Mereka melakukan orasi secara bergantian dan menyampaikan bentuk kekecewaan terhadap penanganan kasus Wempi Wijaya (Sindikat narkoba internasional) yang hanya divonis 12 tahun penjara.
“Aksi yang kami lakukan adalah sebagai bentuk komitmen dan konsisten kami selaku aktivis sulsel sekaligus menindaklanjuti dan mengusut dengan tuntas kasus narkoba,” dalam siaran persnya, Syahril selaku Jenderal Lapangan Aksi, Rabu (26/6).
Berdasarkan UU No.35 Tahun 2009, Syarif meminta seluruh lapisan aparat penegak hukum (APH) agar mengusut tuntas kasus tersebut.
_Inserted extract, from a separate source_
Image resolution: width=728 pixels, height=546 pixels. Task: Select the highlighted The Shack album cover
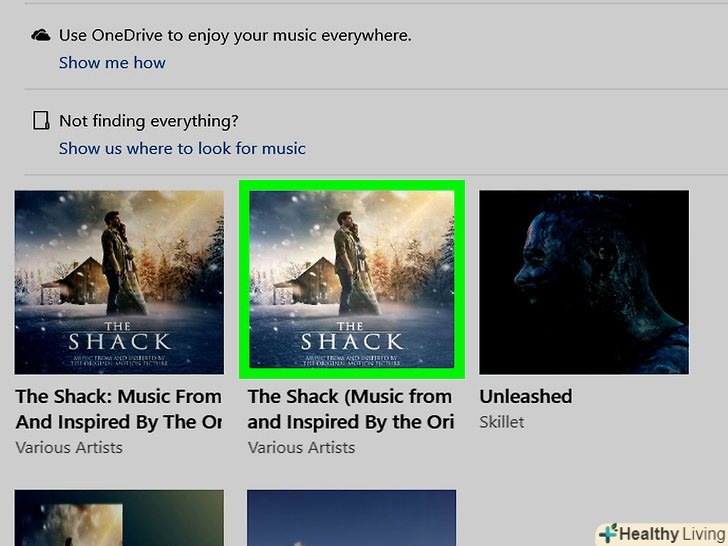click(352, 280)
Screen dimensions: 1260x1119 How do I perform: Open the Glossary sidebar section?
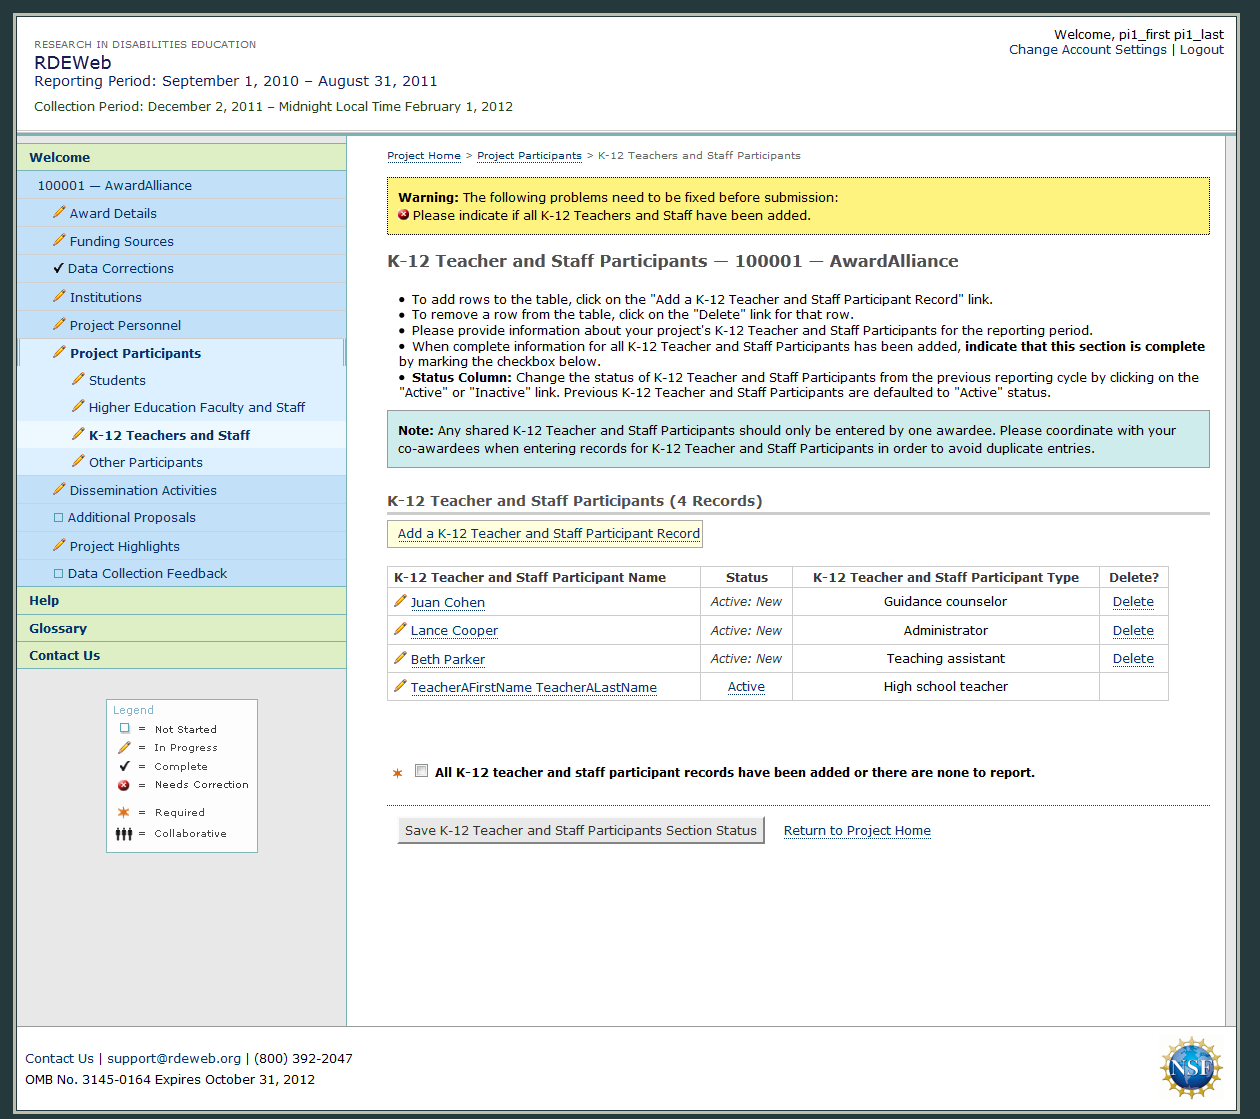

Syarif juga mendesak Kapolri, Kejaksaan, MA dan Kemenkunham RI untuk melakukan upaya agar Wempi Wijaya dihukum seberat mungkin dan dikirim ke Lapas Super Maximum Security.
Humas Pengadilan Tinggi Makassar menemui massa aksi unjuk rasa dan menegaskan bahwa permohonan banding yang diajukan oleh Kejaksaan Tinggi telah diajukan dan akan diputuskan paling lambat Agustus mendatang.
Surianto selaku Kadiv Keamanan Kemenkunham Sulsel dan beberapa pegawai juga menerima tuntutan peserta aksi dan akan segera mengatensi tuntutan tersebut.
“Kami tegaskan bahwa akan kembali menggelar aksi yang berjilid dengan massa yang lebih banyak apabila tuntutan kami ini tidak dipenuhi” tutup Syarif.